Could you copy each line of the listing below that has the word "with"?
══ INFORMATION SUPPLIED
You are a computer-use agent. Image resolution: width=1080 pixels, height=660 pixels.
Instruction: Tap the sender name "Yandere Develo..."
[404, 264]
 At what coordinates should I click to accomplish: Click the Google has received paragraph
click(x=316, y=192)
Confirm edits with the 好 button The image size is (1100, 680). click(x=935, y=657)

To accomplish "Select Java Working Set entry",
════
══ INFORMATION SUPPLIED
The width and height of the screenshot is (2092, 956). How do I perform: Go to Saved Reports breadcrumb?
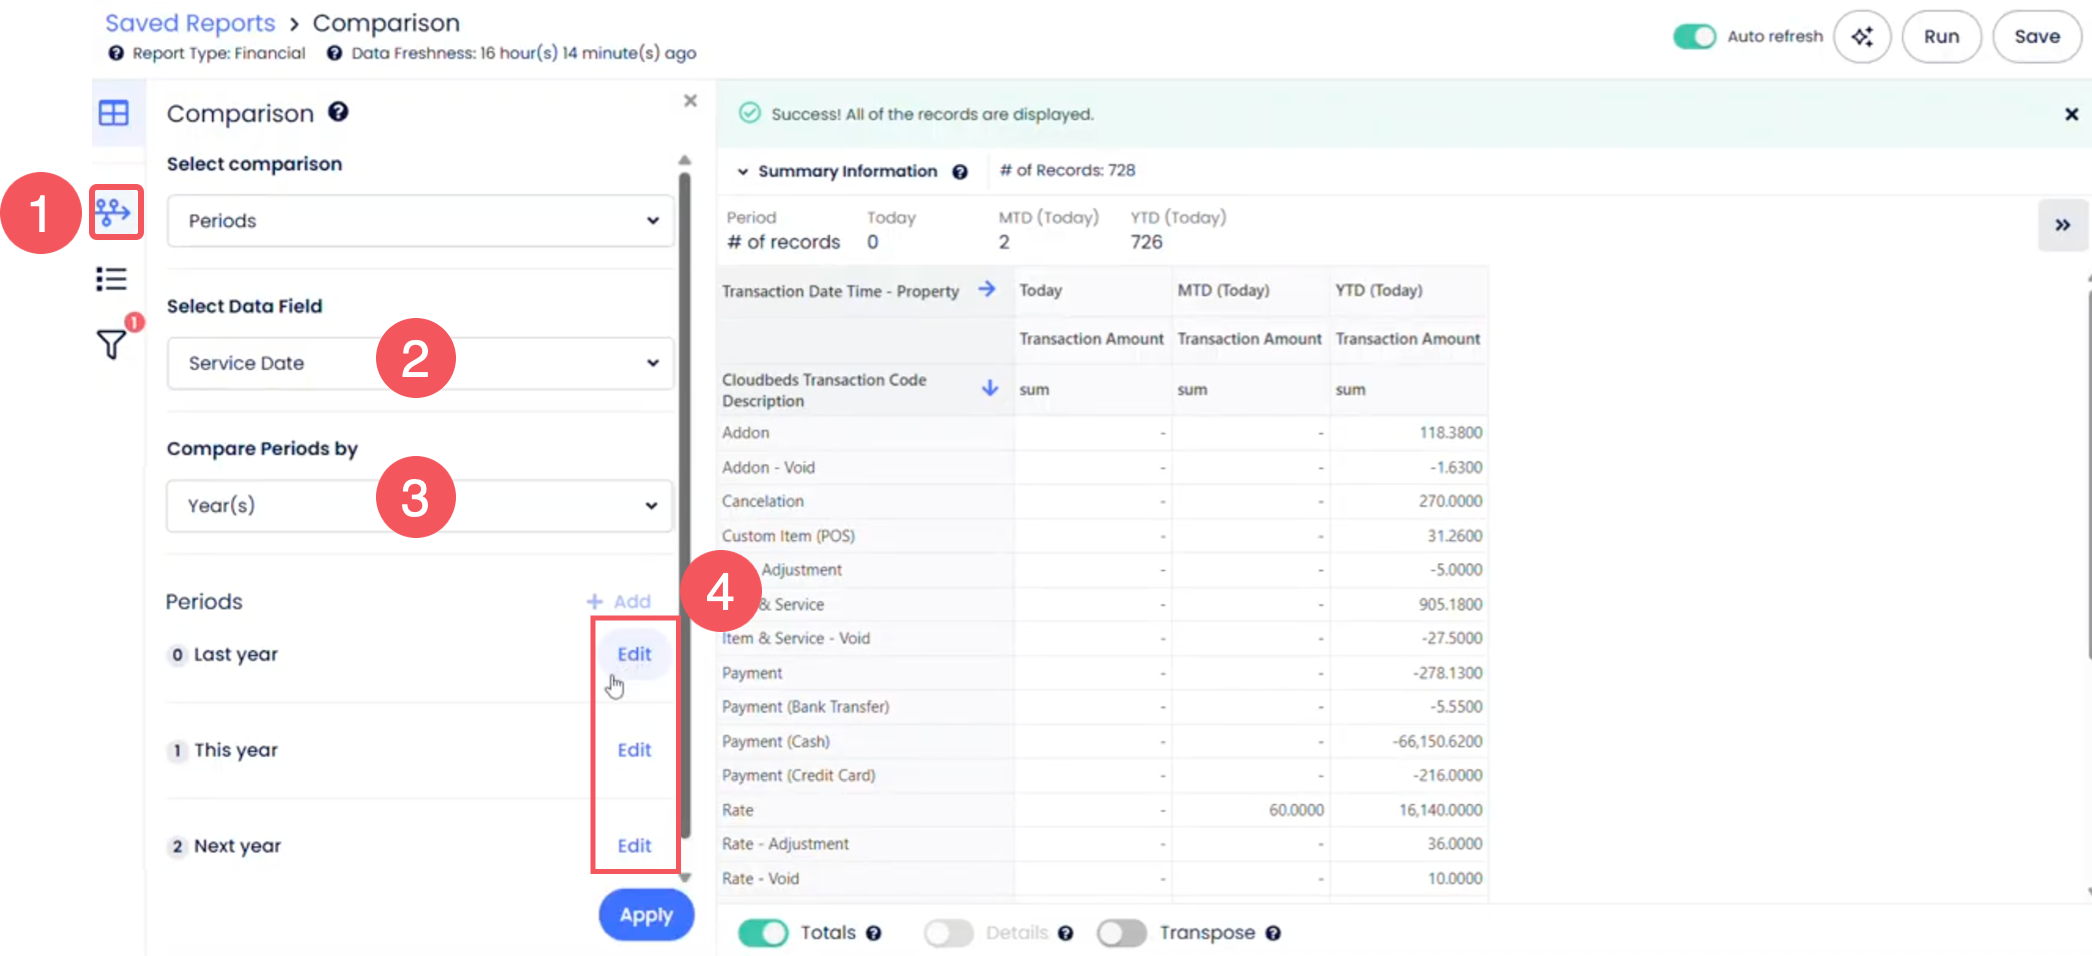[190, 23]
════
══ INFORMATION SUPPLIED
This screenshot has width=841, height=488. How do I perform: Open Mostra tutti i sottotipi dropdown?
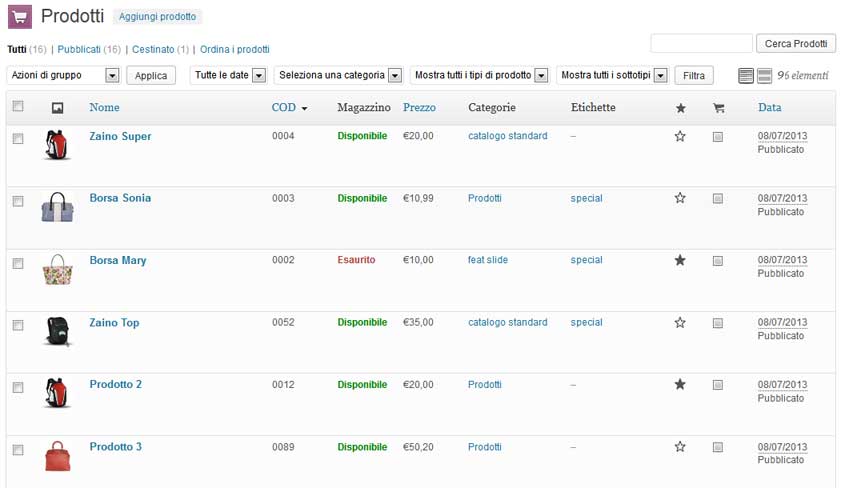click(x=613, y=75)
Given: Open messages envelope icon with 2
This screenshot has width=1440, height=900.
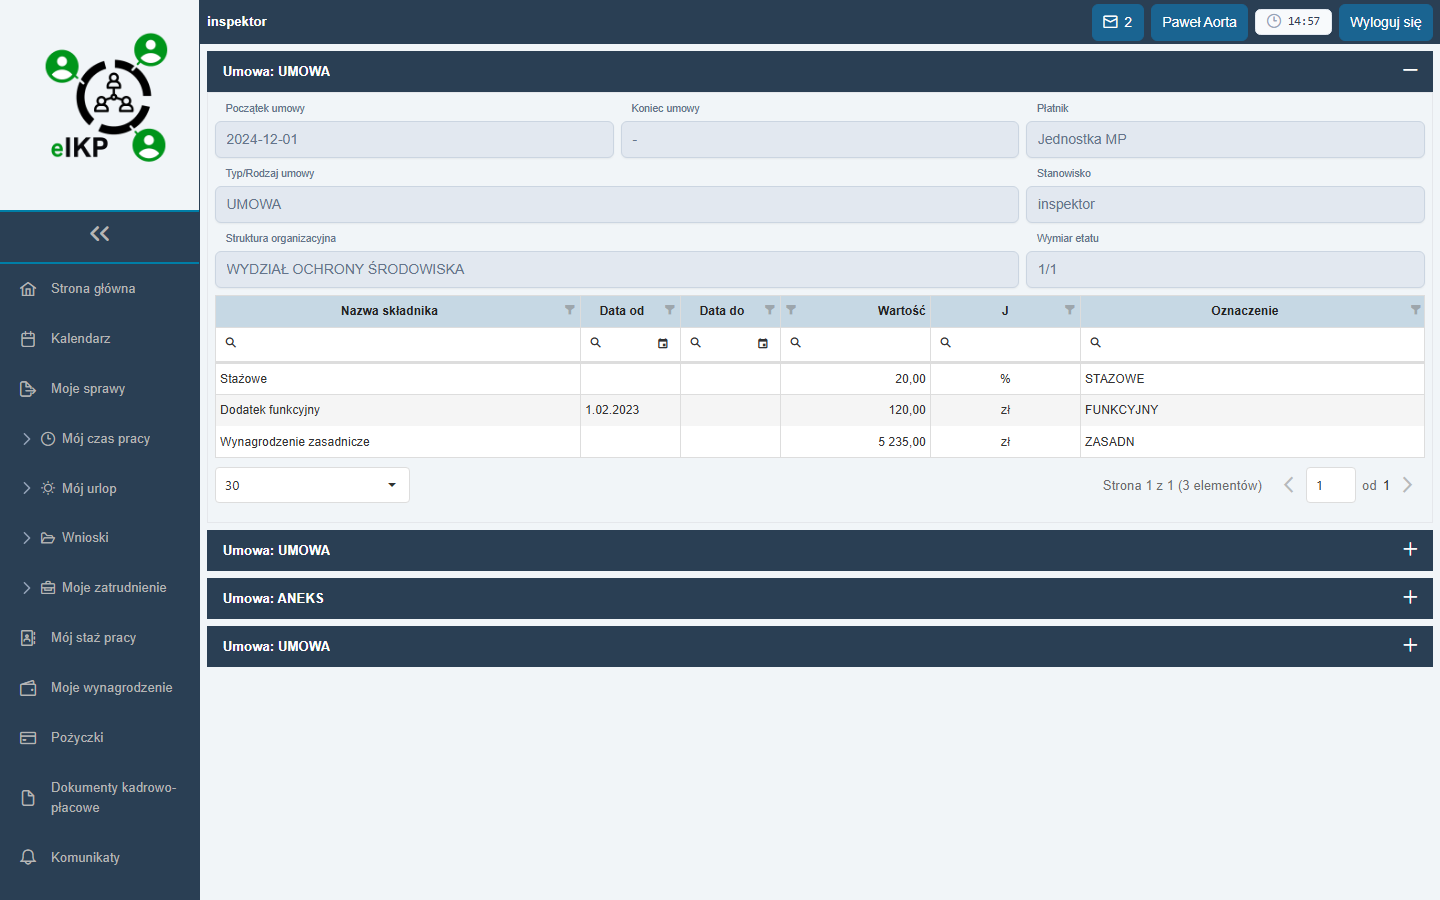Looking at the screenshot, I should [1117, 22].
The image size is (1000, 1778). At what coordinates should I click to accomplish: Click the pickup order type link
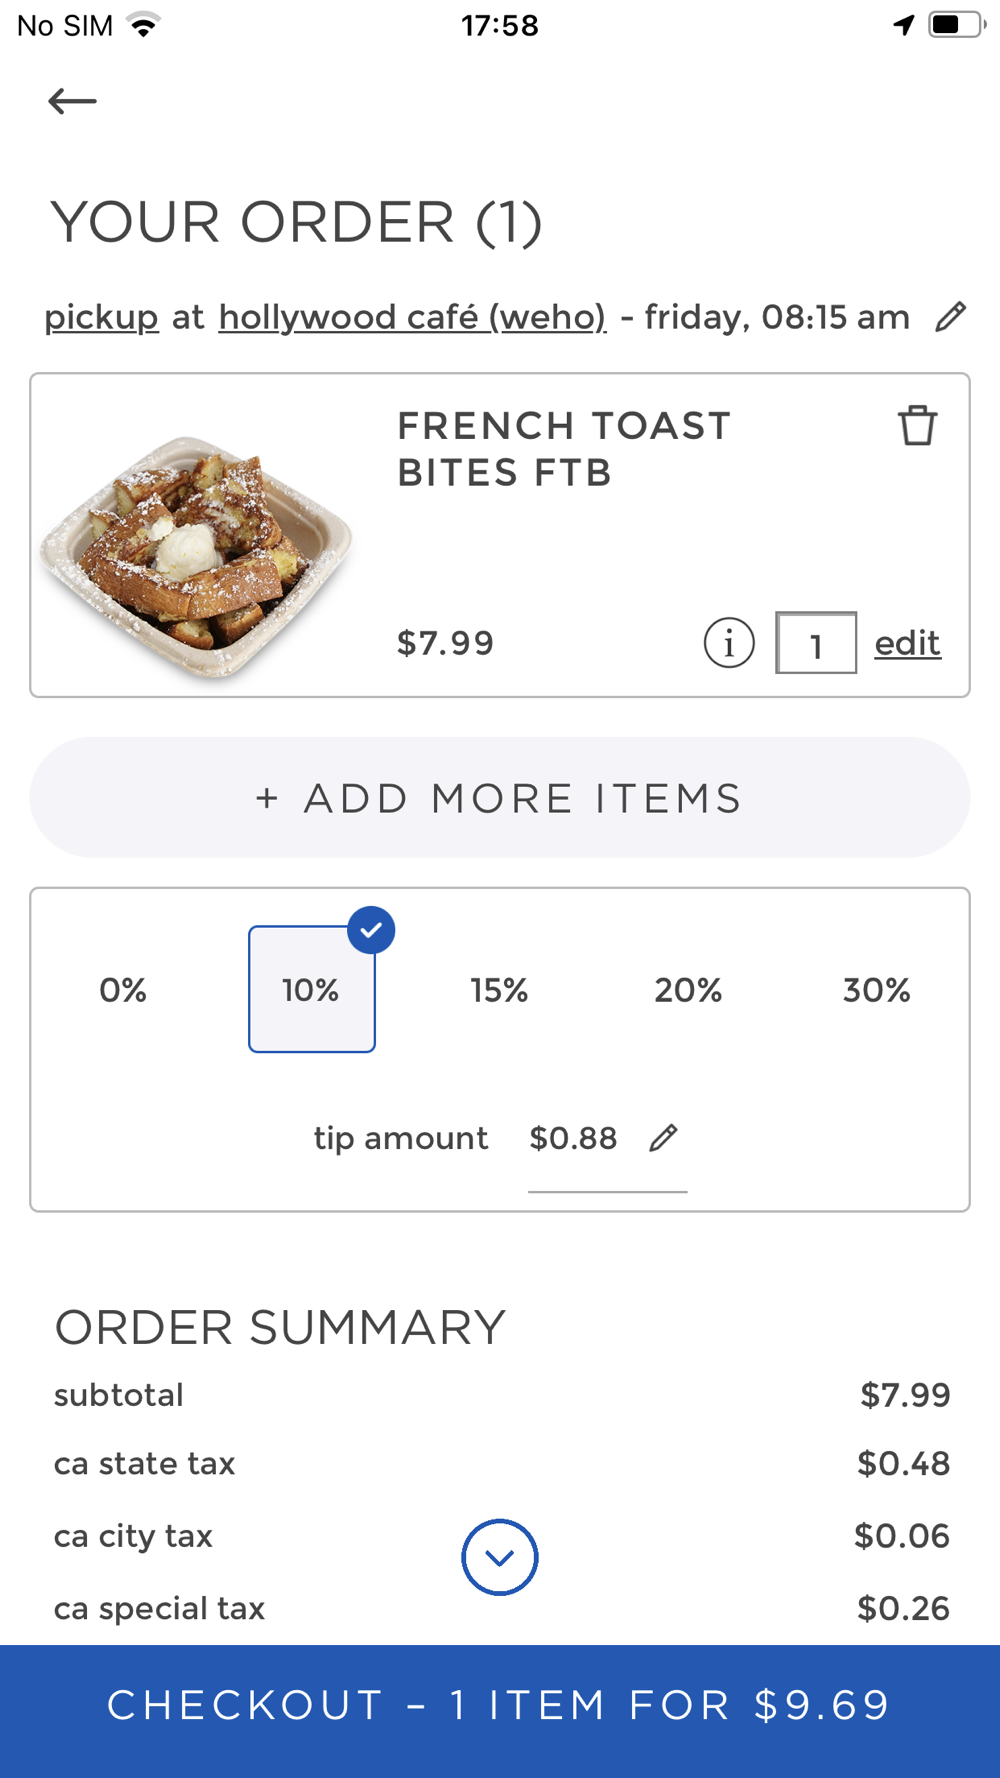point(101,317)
════
ANSWER TO THIS PROBLEM
Confirm edits with the 好 button The image size is (1100, 680). click(x=935, y=657)
Given: Open messages envelope icon with 2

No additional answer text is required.